Work order >> Scan the entries below for the word "agent" and copy every line where it turns up.

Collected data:
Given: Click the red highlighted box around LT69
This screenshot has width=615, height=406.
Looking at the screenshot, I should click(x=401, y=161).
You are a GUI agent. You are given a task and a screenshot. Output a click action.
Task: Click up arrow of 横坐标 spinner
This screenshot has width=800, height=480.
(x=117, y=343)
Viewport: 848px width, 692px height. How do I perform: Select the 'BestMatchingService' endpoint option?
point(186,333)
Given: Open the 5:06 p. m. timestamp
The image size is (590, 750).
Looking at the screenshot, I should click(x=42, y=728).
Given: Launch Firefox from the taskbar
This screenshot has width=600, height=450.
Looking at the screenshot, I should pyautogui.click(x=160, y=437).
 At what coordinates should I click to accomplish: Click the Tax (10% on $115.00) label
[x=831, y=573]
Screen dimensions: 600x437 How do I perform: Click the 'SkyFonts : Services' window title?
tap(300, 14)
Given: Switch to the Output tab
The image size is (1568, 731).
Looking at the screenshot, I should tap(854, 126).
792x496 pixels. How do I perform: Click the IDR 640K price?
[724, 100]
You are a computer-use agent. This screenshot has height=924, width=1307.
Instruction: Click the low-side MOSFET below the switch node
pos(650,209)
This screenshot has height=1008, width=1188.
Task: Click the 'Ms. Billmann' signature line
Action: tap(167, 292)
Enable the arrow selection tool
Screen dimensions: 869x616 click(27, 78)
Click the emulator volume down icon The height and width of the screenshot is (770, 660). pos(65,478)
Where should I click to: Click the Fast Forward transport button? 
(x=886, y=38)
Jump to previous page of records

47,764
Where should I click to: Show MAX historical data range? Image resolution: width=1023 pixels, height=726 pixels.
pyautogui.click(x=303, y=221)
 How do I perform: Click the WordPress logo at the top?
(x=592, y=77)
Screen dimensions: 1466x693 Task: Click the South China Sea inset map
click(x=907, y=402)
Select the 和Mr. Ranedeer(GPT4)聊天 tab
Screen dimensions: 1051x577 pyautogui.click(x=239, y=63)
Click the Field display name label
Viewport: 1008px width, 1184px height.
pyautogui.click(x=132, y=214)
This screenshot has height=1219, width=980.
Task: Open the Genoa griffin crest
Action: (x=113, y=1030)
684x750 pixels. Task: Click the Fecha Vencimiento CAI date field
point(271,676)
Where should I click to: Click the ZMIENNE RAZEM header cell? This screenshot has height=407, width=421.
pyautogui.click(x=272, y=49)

Output for this exercise >>
You are a GUI agent. You are given a task and a screenshot. Output a click action.
You are a computer-use agent. This screenshot has height=924, width=1307.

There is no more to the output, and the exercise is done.